● PROBLEM TO WORK ON
Copy the following entries word for word, keeping every line as it appears.

>> Begin WORKING DATA

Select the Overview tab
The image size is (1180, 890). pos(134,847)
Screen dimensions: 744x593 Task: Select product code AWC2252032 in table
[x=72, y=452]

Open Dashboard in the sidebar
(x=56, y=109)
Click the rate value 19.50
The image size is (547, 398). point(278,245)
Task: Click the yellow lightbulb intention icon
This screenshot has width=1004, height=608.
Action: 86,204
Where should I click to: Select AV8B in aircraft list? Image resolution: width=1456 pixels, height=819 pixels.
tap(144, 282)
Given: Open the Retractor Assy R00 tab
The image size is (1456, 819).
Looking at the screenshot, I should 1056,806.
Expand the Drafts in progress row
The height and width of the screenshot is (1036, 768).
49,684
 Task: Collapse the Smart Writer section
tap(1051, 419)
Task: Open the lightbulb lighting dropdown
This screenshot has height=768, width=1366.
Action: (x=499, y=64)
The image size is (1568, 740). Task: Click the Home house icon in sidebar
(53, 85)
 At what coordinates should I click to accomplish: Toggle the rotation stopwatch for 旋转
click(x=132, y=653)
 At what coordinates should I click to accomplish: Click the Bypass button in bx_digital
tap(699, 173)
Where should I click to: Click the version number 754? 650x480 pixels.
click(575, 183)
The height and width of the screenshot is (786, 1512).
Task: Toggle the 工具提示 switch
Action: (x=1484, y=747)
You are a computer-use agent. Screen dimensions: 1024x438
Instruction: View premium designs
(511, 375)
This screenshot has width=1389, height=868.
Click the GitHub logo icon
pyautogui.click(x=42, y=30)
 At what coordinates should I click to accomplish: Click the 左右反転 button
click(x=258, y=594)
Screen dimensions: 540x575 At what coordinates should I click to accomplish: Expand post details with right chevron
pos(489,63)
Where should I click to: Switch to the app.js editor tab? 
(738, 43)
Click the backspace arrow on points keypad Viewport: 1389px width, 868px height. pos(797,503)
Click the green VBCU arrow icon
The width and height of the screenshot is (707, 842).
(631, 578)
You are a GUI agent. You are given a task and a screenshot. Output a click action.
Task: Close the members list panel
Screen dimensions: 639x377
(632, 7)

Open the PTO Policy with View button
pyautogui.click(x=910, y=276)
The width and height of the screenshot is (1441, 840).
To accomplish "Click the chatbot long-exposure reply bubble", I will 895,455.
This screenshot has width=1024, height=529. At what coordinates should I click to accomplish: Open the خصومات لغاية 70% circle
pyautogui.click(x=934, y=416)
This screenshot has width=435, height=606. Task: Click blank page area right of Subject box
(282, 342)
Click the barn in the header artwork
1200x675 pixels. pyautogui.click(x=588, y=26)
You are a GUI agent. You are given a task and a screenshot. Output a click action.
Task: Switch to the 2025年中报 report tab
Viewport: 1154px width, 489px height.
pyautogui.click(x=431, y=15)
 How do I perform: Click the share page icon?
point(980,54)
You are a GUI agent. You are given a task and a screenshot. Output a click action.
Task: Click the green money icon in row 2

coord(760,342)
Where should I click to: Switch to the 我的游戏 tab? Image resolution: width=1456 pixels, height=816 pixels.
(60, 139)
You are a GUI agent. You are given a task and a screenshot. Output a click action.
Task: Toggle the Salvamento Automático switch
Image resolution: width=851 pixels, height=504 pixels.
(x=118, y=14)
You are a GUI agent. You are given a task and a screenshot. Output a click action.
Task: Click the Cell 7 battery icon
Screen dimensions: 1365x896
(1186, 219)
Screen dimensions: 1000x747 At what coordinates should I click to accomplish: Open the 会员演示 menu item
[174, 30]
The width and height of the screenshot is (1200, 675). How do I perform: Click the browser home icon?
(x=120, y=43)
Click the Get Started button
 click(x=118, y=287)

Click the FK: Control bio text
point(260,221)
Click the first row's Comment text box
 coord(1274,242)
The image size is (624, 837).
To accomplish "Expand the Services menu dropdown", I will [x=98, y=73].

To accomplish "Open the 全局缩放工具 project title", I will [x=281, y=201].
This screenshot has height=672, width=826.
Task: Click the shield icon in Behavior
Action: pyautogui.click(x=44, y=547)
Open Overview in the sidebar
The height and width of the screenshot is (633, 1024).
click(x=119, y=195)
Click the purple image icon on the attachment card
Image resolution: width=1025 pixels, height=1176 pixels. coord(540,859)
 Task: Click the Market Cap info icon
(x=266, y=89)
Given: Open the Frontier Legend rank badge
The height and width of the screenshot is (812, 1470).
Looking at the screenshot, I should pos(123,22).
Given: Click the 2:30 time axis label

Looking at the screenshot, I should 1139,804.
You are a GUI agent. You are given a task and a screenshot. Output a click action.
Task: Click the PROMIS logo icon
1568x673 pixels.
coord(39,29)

>> End WORKING DATA

● RESPONSE FOR THIS EXERCISE
Select the Overview tab
The image size is (1180, 890). pos(134,847)
Screen dimensions: 744x593 Task: Select product code AWC2252032 in table
[x=72, y=452]

Open Dashboard in the sidebar
(x=56, y=109)
Click the rate value 19.50
The image size is (547, 398). point(278,245)
Task: Click the yellow lightbulb intention icon
This screenshot has width=1004, height=608.
Action: 86,204
Where should I click to: Select AV8B in aircraft list? Image resolution: width=1456 pixels, height=819 pixels.
tap(144, 282)
Given: Open the Retractor Assy R00 tab
The image size is (1456, 819).
Looking at the screenshot, I should 1056,806.
Expand the Drafts in progress row
The height and width of the screenshot is (1036, 768).
49,684
 Task: Collapse the Smart Writer section
tap(1051, 419)
Task: Open the lightbulb lighting dropdown
This screenshot has height=768, width=1366.
Action: (x=499, y=64)
The image size is (1568, 740). Task: Click the Home house icon in sidebar
(53, 85)
 At what coordinates should I click to accomplish: Toggle the rotation stopwatch for 旋转
click(x=132, y=653)
 At what coordinates should I click to accomplish: Click the Bypass button in bx_digital
tap(699, 173)
Where should I click to: Click the version number 754? 650x480 pixels.
click(575, 183)
The height and width of the screenshot is (786, 1512).
Task: Toggle the 工具提示 switch
Action: (x=1484, y=747)
You are a computer-use agent. Screen dimensions: 1024x438
Instruction: View premium designs
(511, 375)
This screenshot has width=1389, height=868.
Click the GitHub logo icon
pyautogui.click(x=42, y=30)
 At what coordinates should I click to accomplish: Click the 左右反転 button
click(x=258, y=594)
Screen dimensions: 540x575 At what coordinates should I click to accomplish: Expand post details with right chevron
pos(489,63)
Where should I click to: Switch to the app.js editor tab? 
(738, 43)
Click the backspace arrow on points keypad Viewport: 1389px width, 868px height. pos(797,503)
Click the green VBCU arrow icon
The width and height of the screenshot is (707, 842).
(631, 578)
You are a GUI agent. You are given a task and a screenshot. Output a click action.
Task: Close the members list panel
Screen dimensions: 639x377
(632, 7)

Open the PTO Policy with View button
pyautogui.click(x=910, y=276)
The width and height of the screenshot is (1441, 840).
To accomplish "Click the chatbot long-exposure reply bubble", I will 895,455.
This screenshot has width=1024, height=529. At what coordinates should I click to accomplish: Open the خصومات لغاية 70% circle
pyautogui.click(x=934, y=416)
This screenshot has width=435, height=606. Task: Click blank page area right of Subject box
(282, 342)
Click the barn in the header artwork
1200x675 pixels. pyautogui.click(x=588, y=26)
You are a GUI agent. You are given a task and a screenshot. Output a click action.
Task: Switch to the 2025年中报 report tab
Viewport: 1154px width, 489px height.
pyautogui.click(x=431, y=15)
 How do I perform: Click the share page icon?
point(980,54)
You are a GUI agent. You are given a task and a screenshot. Output a click action.
Task: Click the green money icon in row 2

coord(760,342)
Where should I click to: Switch to the 我的游戏 tab? Image resolution: width=1456 pixels, height=816 pixels.
(60, 139)
You are a GUI agent. You are given a task and a screenshot. Output a click action.
Task: Toggle the Salvamento Automático switch
Image resolution: width=851 pixels, height=504 pixels.
(x=118, y=14)
You are a GUI agent. You are given a task and a screenshot. Output a click action.
Task: Click the Cell 7 battery icon
Screen dimensions: 1365x896
(1186, 219)
Screen dimensions: 1000x747 At what coordinates should I click to accomplish: Open the 会员演示 menu item
[174, 30]
The width and height of the screenshot is (1200, 675). How do I perform: Click the browser home icon?
(x=120, y=43)
Click the Get Started button
 click(x=118, y=287)

Click the FK: Control bio text
point(260,221)
Click the first row's Comment text box
 coord(1274,242)
The image size is (624, 837).
To accomplish "Expand the Services menu dropdown", I will [x=98, y=73].

To accomplish "Open the 全局缩放工具 project title", I will [x=281, y=201].
This screenshot has height=672, width=826.
Task: Click the shield icon in Behavior
Action: pyautogui.click(x=44, y=547)
Open Overview in the sidebar
The height and width of the screenshot is (633, 1024).
click(x=119, y=195)
Click the purple image icon on the attachment card
Image resolution: width=1025 pixels, height=1176 pixels. coord(540,859)
 Task: Click the Market Cap info icon
(x=266, y=89)
Given: Open the Frontier Legend rank badge
The height and width of the screenshot is (812, 1470).
Looking at the screenshot, I should pos(123,22).
Given: Click the 2:30 time axis label

Looking at the screenshot, I should 1139,804.
You are a GUI agent. You are given a task and a screenshot. Output a click action.
Task: Click the PROMIS logo icon
1568x673 pixels.
coord(39,29)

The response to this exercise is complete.